◆ **DOCUMENT TEXT**
[Start of Attachment]
NFTs, the next wave of stupidity

The entire industry is a fraud.

So you've made many millions at least with this special bit of information. Now either show your brokerage statements... or you're also a fraud. :sneaky:
 
So you've made many millions at least with this special bit of information.

Did the truth hurt? Nobody said it is easy to time frauds or you can't make money while riding one.

Cryptos are ponzis all the way down... Ponziception, if you wish... :)
 
So, that is your answer? You're telling us you are so smart and yet too stupid at the same time to take even a penny worth advantage out of this. :sneaky:

We thought so.

Want to make money? Invest and/or trade something that actually has value rather than scams. With Crypto and NFT your are likely to be the one holding the bag when your exchange, etc. shuts down and you are left holding the bag -- as criminals run off with your "money". Plus the venues for trading these virtual assets are all rigged to extract money for your pocket and put it into the pockets of insiders. There may have been a heyday for crypto and NFTs when these assets were part of a bubble in recent years associated with the low cost for money (interest rates) -- but those days are gone and balloon has burst.
 
https://decrypt.co/79406/budweiser-dick-pic-nft-ethereum-wallet
Why Budweiser Now Has a Dick Pic NFT in Its Ethereum Wallet
As Visa, Coca-Cola, and others have discovered, exposing your wallet address can open you up to NFT-based trolling.

By Andrew Hayward
Aug 25, 2021
4 min read
bud-dick-pic-1-gID_4.jpeg@webp

A peek inside Budweiser's current NFT collection. Image: OpenSea

In brief
  • Budweiser bought some NFTs on Tuesday, but its Ethereum wallet now also holds penis-themed illustrations and other oddball collectibles.
  • Most likely, NFT owners are sending their weird collectibles to the wallet, as we’ve previously seen with wallets connected to Visa, Coca-Cola, and others.
[End of Attachment]
◆ **STORED DATA**
[Start of Attachment]
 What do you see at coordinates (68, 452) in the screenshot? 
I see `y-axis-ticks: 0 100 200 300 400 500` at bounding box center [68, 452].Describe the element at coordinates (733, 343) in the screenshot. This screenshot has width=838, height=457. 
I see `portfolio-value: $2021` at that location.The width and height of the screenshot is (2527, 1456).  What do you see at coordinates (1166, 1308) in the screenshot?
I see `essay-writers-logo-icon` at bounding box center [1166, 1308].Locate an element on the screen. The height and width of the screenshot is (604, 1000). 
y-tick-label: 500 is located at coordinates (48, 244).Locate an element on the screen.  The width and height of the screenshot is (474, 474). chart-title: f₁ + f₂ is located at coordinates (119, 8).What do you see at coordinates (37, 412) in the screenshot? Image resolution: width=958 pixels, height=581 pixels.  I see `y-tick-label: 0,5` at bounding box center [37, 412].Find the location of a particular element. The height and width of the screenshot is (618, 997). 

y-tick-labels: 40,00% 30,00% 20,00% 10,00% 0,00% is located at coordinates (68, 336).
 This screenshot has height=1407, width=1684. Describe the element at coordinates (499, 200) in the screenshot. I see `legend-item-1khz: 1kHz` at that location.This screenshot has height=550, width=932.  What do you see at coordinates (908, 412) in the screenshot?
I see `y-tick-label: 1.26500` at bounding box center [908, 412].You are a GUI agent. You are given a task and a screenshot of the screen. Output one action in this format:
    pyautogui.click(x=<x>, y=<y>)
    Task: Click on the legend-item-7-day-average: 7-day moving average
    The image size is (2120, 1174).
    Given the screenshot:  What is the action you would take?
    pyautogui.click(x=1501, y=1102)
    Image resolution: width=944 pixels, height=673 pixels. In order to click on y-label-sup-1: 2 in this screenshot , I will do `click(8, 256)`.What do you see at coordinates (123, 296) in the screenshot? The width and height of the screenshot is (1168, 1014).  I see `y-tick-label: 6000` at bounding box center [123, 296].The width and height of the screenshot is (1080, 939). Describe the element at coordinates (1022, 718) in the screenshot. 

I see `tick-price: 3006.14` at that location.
[End of Attachment]
◆ **APPLY WHAT YOU READ**
**1.** In the NFT thread's quoted article, which companies besides Budweiser are named as having had their wallets sent odd collectibles?
**2.** Summarize the NFT thread in two sentences.
Answer from the text only.

◆ **SOLUTIONS IN ORDER**
**1.** Visa and Coca-Cola, along with others.

**2.** The thread calls the crypto and NFT industry a fraud and a Ponzi scheme, with one reply demanding proof of profits and another warning that trading venues are rigged for insiders and that the bubble has burst. A quoted article reports that Budweiser's Ethereum wallet, after the company bought some NFTs, now also holds penis-themed illustrations, most likely sent by other NFT owners as has happened with Visa, Coca-Cola, and others.